**** Supplied records
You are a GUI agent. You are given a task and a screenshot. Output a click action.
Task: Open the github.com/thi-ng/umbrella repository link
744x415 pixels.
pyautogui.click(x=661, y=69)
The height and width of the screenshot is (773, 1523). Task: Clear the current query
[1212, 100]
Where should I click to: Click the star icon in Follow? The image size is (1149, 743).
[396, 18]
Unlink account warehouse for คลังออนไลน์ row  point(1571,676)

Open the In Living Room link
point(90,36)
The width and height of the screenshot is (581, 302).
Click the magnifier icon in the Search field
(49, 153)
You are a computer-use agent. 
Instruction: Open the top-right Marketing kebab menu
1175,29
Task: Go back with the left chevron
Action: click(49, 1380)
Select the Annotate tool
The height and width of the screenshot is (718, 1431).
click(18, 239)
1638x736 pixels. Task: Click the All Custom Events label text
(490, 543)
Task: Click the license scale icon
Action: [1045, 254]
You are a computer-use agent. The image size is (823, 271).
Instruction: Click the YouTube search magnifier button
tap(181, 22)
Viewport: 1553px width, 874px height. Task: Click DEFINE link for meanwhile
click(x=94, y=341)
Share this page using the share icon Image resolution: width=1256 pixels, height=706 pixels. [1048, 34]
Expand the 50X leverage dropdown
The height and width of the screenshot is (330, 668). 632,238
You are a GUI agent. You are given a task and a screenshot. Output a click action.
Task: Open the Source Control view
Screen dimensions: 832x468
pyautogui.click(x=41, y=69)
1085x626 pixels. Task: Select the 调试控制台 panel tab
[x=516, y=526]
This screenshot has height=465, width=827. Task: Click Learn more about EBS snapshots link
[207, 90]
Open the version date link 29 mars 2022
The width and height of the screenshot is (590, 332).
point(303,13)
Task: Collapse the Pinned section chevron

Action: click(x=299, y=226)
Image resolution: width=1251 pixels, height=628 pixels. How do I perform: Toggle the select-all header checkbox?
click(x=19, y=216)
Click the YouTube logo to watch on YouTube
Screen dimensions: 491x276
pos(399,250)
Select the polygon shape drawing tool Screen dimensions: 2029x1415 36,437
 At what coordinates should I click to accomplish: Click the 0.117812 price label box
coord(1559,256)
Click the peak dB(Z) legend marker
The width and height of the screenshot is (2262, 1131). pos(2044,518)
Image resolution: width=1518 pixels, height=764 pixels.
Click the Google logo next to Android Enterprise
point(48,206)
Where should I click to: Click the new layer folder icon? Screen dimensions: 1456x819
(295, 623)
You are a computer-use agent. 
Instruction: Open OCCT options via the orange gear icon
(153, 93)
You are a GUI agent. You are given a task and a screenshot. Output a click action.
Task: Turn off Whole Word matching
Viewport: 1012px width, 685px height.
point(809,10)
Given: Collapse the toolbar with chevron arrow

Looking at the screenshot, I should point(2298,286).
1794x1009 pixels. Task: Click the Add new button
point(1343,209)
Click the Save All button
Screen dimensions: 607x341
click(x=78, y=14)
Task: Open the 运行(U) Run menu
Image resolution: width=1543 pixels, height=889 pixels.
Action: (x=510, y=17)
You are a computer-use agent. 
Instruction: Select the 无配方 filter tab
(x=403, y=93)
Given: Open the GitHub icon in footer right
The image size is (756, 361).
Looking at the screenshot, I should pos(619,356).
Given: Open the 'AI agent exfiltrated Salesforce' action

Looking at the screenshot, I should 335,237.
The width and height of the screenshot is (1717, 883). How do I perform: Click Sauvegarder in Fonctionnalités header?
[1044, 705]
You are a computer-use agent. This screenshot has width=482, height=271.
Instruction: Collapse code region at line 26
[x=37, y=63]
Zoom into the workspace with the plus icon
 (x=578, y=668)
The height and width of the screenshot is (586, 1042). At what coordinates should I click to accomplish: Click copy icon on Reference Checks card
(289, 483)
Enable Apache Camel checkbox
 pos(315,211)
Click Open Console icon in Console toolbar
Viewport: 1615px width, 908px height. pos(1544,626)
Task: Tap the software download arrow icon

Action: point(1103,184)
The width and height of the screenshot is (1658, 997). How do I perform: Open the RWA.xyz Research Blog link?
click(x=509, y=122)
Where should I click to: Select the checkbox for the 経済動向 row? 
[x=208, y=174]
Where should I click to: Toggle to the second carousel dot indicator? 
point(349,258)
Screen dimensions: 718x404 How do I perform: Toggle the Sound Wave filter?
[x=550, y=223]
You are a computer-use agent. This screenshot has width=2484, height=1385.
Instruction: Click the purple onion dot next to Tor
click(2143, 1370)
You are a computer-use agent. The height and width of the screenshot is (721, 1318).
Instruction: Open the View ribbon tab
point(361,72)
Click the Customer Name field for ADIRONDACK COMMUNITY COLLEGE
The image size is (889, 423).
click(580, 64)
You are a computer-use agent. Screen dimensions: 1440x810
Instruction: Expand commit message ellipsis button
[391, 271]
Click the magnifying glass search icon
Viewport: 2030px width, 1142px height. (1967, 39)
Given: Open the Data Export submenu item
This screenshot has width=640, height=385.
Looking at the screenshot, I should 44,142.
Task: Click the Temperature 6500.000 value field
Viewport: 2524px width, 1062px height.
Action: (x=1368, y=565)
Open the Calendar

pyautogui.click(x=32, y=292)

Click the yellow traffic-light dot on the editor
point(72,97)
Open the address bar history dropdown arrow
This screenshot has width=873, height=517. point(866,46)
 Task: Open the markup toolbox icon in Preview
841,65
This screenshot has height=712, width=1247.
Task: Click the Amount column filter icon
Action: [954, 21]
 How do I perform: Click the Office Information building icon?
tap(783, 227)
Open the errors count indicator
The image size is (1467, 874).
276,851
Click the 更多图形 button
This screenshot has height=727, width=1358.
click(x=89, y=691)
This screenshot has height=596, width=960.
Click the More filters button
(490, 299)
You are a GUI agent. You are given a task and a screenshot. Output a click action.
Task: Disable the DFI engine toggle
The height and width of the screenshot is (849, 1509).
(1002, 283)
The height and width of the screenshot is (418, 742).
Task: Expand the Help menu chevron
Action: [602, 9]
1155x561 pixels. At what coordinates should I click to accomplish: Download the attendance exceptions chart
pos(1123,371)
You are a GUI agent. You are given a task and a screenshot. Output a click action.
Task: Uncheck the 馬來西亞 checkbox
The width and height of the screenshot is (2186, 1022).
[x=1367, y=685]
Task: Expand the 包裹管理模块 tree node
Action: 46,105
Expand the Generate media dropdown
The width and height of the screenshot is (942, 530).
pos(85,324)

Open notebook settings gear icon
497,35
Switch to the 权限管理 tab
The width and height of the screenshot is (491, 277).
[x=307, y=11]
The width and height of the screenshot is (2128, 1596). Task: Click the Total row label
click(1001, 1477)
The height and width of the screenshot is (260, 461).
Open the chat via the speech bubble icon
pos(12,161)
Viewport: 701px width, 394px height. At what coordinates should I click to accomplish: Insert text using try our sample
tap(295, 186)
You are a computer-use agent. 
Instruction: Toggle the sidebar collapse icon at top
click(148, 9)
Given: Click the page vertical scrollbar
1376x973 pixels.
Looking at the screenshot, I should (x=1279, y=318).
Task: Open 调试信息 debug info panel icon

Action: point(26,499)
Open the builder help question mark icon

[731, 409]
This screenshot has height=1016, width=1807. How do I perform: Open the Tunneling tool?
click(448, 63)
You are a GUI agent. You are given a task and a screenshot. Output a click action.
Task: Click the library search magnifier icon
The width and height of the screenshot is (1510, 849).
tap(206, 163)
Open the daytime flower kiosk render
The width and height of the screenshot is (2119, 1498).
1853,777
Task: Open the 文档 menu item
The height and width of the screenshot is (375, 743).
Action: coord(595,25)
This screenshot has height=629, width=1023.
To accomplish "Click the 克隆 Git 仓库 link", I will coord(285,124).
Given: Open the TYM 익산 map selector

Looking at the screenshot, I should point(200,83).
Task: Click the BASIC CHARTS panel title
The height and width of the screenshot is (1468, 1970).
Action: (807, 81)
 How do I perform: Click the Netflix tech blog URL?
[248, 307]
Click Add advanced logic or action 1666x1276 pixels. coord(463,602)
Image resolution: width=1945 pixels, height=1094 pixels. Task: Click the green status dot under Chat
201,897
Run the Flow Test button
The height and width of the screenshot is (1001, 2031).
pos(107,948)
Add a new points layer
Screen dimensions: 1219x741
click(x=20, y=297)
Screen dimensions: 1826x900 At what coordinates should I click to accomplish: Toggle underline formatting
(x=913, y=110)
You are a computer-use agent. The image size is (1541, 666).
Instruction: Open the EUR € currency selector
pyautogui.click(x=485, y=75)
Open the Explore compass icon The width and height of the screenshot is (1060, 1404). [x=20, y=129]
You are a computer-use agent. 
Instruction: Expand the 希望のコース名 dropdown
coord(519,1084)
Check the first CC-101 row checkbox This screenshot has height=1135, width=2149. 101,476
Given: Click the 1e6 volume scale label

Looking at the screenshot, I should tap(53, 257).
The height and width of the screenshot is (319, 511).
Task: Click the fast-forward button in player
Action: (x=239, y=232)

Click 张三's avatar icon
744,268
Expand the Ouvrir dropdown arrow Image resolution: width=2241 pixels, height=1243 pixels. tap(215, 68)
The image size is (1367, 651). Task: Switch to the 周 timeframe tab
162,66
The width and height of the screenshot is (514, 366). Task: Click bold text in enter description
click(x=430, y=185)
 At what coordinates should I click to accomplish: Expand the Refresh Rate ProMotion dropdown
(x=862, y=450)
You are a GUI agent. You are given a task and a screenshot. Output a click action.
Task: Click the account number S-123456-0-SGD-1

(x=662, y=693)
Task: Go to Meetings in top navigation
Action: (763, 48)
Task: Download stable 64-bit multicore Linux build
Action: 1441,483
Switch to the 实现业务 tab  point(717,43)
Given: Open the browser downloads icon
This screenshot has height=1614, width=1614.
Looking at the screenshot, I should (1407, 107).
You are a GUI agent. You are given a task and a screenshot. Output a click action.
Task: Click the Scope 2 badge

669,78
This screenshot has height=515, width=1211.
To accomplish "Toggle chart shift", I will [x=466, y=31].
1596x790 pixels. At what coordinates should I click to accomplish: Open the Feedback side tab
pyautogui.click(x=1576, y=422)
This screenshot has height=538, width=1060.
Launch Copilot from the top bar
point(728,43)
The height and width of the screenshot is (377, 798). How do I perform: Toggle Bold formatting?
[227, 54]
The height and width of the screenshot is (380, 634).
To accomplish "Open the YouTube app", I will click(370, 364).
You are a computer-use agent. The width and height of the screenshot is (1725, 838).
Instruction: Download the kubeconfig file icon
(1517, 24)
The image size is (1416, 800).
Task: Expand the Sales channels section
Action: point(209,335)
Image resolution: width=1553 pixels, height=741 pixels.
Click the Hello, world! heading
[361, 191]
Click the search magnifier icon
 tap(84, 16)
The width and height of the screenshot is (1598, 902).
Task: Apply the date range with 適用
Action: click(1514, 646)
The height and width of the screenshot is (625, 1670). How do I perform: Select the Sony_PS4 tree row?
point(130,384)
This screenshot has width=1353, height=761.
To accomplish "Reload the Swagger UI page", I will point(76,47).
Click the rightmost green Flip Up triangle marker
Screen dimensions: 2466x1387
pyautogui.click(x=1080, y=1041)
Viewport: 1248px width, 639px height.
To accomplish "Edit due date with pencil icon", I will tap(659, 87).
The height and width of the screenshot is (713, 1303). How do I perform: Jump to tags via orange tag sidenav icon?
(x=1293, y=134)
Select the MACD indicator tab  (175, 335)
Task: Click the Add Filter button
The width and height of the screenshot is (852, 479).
********
▶ [Assignment]
In the records above, which lines hold the string "item"? Copy each one.

▶ [Task response]
Given: Open the Data Export submenu item
Task: Open the 文档 menu item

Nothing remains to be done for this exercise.